If Floyd Mayweather thought he could end his ongoing feud with Ronda Rousey simply by “wishing her nothing but the best,” he was wrong. TMZ Sports caught up with the UFC champion to talk about her upcoming fight with Holly Holm on January 2, and the Rowdy one offered up these unsolicited words on Money Mayweather (transcription via Bloody Elbow):
Rousey: “He said ‘You make $300 million a night, then you can give me a call’, and I actually did the math and given the numbers of my last fight, I’m actually the highest paid UFC fighter and I’m a woman. I think I actually make 2-3 times more than he does per second. So when he learns to read and write, he can text me.”
Reporter: “So per second, you actually earn more than he does?”
Rousey: “Yeah, I’m just a little bit more efficient.”
It’s kinda hard to fact-check Rousey’s comment because UFC fighter pay is so murky. The promotion is forced by law in some states to disclose a fighter’s purse, but has largely gotten around that requirement by not including signing incentives, locker room bonuses, and pay-per-view cuts. While Ronda officially made $130,000 for her fight with Cat Zingano, according to paperwork filed with the California State Athletic Commission, her actual pay was probably closer to a million dollars.
Yahoo Sports’ Kevin Iole has estimated that Rousey may have made as much as $5 million including sponsorship off the Bethe Correia fight at UFC 190. But let’s split the difference and use a conservative number like $2.5 million dollars for this math. That estimate factors in purse, bonuses, and PPV money. On Mayweather’s side, we have his fight with Manny Pacquiao where he took home $180 million.
That fight, like Floyd Mayweather’s past five fights, went the full 12 rounds.

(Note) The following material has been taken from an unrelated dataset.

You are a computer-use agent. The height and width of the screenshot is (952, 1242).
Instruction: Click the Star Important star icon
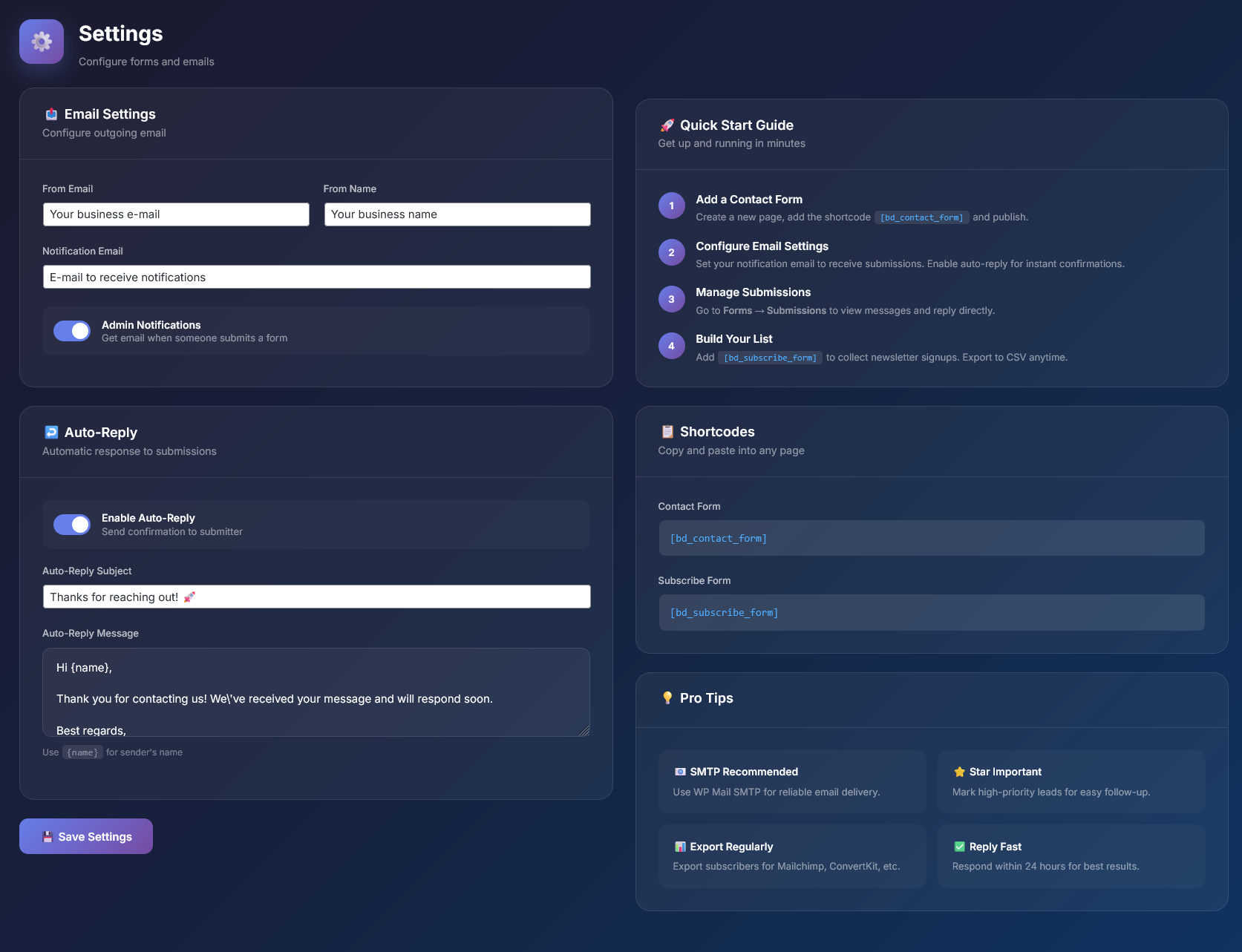pyautogui.click(x=959, y=772)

That’s 36 minutes, or 2,160 seconds, which works out to $83,333 per second. Ronda Rousey’s fight with Bethe Correia lasted a whopping 34 seconds (pretty long by Rousey standards), which works out to $73,529 per second. Ooh, so close, Ronda!

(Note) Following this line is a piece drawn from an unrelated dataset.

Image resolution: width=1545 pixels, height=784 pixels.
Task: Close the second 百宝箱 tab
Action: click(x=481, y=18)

But Ronda Rousey can take solace in the fact that it took the biggest fight in boxing history to beat her per second earnings on a fight people won’t even remember a year or two from now. Floyd’s next payday isn’t nearly as sweet: $35 million, plus pay-per-view percentages for his September match with Andre Berto. And after all the grousing over the lackluster Pacquiao fight, there’s a chance Floyd’s days of pulling in a million or more buys at $65 a pop are over.